As a former defense attorney, I respect the jury system–it’s better than any alternatives. But jury trials can and do commit injustices. The jury captures both the wisdom and the folly of the community it comes from. This result shocks me from an evidentiary point of view (but certainly not from a socio-economic one). A trained police officer simple cannot be allowed, as a matter of law, to base his defense solely on a patently unbelievable claim that he mistook a yellow, unholstered, differently shaped and weighted Taser device for a holstered black firearm. A person of color would be laughed out of the Courtroom and given a Go Directly to Jail for Life card. You put on the badge, you’ve got the highest set of standards that will judge your conduct, not the lowest!
Adam Serwer puts Grant’s shooting, and the tragic mundanity of those like it, into historical context.
Times change, but the radioactive fear of black people, black men in particular, has proven to have a longer half-life than any science could have discerned. This is not a fear white people possess of black people–it is a fear all Americans possess. It makes white cops kill black cops, it makes black cops kill black men, and it whispers in the ears of white and nonwhite jurors alike that fear of an unarmed black man lying face down in the ground is not “unreasonable.” All of which is to say, while it infects all of us, a few of us bear the brunt of the suffering it causes. …
What’s worse is that we we don’t just fear, we fear talking about it.
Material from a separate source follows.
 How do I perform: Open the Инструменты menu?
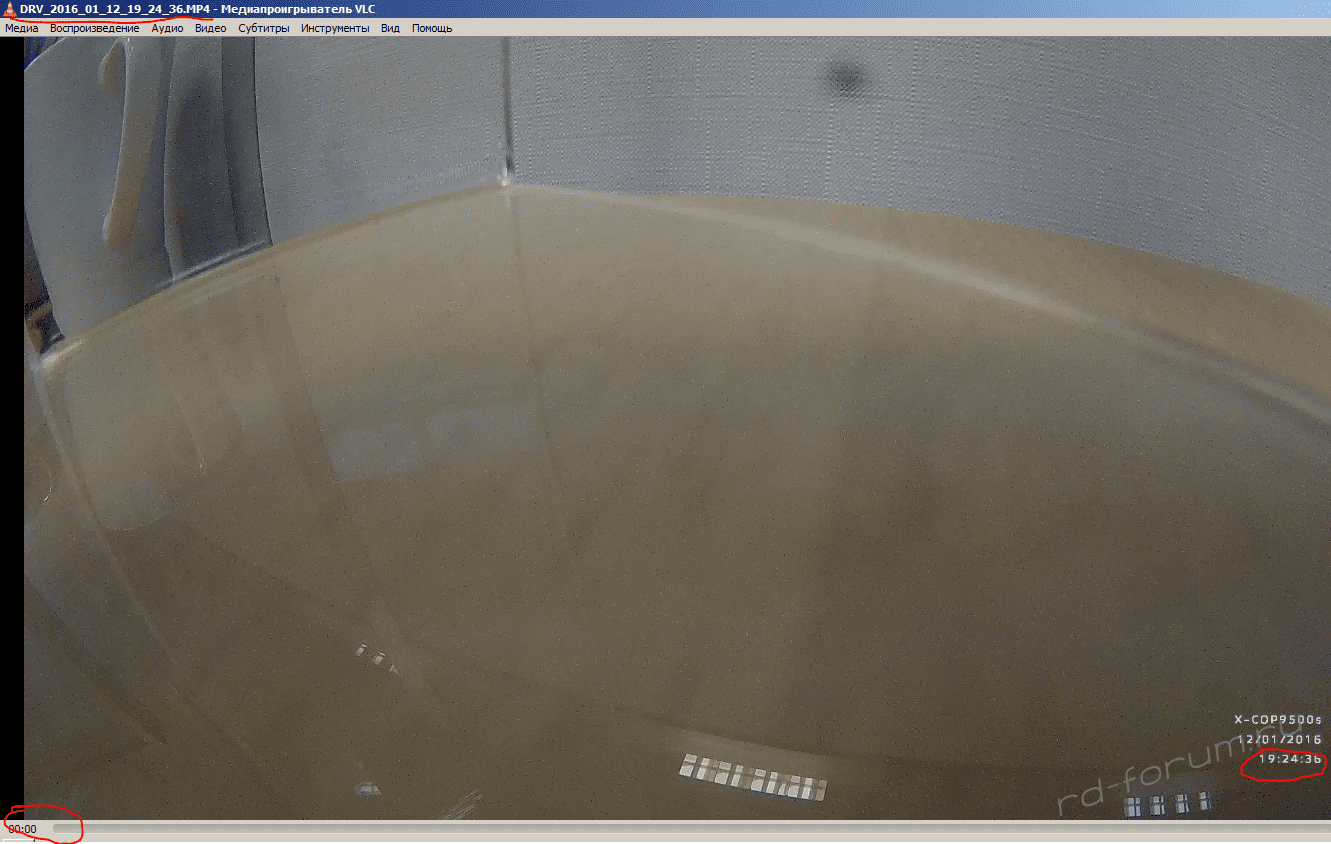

Our president tried once. He mentioned the fear his own grandmother felt for men who looked like he does, and we responded with the level of maturity we’ve come to expect from our political discourse. If you’ve ever had a relative of another race confess to you that they’d find you frightening if they ran into you in a dark alley, you know what he meant. But we fear what this fear says about us more than we fear letting it go.
America remains in the thrall of this ever-present fear, even in the aftermath of the Mehserle trial, as the media concerns itself not with the verdict or with justice but with the potential for more violence from the black community in Oakland. Fear is always the enemy of justice. Today in America, the former threatens the latter like never before. Forget what you see on your TV screen — Oscar Grant isn’t the only victim, and the people who share Grant’s skin tone or hair texture aren’t the only ones who should care.
War on Drugs, War on Crime, War on Terrorism. There’s always another War. The question is, when will we stop being afraid?